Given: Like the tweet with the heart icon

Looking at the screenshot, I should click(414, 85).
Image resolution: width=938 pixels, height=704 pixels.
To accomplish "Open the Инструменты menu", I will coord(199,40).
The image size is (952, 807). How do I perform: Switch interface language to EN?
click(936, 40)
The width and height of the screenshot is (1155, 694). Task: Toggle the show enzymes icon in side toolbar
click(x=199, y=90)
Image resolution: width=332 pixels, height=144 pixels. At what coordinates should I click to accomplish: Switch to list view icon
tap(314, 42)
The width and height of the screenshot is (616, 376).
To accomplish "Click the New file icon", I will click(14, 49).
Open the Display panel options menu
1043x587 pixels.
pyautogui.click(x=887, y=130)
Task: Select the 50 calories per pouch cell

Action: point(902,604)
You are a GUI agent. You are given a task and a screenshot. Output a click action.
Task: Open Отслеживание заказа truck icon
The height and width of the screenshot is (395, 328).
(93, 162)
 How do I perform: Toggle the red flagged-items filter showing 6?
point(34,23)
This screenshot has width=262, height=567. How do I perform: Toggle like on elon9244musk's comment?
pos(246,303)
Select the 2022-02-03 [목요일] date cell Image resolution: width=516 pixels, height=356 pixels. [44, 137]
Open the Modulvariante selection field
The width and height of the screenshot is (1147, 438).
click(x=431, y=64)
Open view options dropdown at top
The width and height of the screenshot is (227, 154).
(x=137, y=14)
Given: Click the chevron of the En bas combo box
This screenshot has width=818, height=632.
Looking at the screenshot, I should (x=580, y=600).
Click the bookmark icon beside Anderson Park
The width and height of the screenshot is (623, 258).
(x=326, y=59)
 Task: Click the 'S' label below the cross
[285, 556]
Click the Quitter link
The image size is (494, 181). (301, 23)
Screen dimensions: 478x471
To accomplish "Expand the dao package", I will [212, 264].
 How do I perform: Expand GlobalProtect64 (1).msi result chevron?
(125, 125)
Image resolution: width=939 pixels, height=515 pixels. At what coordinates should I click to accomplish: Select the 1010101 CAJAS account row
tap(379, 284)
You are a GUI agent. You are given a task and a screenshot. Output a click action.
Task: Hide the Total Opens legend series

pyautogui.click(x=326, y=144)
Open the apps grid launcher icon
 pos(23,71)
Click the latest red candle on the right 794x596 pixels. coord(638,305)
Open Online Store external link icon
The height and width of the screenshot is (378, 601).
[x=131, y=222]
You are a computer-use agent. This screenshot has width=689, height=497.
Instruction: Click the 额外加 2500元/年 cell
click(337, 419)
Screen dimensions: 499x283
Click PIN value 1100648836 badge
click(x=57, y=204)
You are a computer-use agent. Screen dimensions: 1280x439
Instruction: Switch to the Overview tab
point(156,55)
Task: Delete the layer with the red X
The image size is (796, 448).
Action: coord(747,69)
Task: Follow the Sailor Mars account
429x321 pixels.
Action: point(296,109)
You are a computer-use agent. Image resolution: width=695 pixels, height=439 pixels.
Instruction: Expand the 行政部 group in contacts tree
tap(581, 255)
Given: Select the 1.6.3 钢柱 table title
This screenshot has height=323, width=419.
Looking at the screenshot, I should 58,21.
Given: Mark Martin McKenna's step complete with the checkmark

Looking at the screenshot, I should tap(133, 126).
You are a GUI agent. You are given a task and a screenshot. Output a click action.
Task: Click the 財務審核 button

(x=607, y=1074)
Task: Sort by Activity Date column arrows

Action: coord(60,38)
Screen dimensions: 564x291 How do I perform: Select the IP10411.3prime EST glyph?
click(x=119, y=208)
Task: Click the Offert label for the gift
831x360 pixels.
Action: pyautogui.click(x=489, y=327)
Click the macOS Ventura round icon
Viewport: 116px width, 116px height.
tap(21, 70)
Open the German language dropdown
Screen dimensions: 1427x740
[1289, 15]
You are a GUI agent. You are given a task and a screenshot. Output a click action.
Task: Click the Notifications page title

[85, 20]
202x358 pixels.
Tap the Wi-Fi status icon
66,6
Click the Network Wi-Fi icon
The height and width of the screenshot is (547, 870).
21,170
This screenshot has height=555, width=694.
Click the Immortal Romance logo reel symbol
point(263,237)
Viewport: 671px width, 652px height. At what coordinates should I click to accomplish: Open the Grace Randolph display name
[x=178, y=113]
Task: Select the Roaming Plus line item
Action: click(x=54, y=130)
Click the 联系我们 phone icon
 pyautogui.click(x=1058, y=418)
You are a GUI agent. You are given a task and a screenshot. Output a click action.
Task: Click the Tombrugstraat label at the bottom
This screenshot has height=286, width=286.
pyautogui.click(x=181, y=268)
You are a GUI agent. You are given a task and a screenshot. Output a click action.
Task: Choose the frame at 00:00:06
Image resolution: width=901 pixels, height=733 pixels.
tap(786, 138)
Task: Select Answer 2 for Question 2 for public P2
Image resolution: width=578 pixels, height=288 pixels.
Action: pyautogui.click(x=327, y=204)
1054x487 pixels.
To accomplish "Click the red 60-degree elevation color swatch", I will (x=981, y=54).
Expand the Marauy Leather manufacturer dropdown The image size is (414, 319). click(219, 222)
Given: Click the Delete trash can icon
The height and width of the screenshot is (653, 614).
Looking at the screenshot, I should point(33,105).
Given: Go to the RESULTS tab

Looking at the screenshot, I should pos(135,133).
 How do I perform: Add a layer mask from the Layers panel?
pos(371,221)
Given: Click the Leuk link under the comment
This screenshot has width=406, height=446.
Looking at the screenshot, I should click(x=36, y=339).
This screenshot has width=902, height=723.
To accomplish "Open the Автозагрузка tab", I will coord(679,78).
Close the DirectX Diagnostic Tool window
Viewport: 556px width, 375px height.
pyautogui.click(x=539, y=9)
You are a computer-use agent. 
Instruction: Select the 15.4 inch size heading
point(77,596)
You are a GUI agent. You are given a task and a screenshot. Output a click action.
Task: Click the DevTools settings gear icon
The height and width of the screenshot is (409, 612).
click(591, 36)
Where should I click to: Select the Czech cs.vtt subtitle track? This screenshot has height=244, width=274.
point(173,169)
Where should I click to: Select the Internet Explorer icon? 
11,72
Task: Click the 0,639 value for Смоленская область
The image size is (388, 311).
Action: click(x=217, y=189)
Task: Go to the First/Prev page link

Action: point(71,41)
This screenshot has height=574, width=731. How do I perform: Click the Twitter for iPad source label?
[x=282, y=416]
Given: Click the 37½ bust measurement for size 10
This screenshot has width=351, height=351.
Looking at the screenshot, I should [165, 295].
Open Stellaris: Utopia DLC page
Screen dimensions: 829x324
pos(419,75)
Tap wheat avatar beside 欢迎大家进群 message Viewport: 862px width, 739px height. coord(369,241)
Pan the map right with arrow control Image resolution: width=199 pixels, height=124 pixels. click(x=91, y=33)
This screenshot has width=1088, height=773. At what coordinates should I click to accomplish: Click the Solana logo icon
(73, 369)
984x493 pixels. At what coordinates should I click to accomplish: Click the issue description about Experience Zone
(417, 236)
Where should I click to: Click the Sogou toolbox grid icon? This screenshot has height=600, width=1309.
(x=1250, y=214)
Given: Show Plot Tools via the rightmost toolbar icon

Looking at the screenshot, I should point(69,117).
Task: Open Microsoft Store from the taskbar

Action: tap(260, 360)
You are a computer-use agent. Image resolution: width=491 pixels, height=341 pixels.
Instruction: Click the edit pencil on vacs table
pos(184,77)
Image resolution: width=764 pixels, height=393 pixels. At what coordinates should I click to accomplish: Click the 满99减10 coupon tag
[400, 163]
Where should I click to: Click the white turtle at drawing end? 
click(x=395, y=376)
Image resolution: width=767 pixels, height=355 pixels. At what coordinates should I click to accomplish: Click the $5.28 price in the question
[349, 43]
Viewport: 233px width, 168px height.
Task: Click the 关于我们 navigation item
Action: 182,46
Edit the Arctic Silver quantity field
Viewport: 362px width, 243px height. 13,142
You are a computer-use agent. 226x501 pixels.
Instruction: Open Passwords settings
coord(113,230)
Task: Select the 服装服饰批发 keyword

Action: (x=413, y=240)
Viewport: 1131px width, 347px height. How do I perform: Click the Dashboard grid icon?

^^^^^^^^

For every line above that holds the word "Delete", report the whole line.

Task: Delete the layer with the red X
Given: Click the Delete trash can icon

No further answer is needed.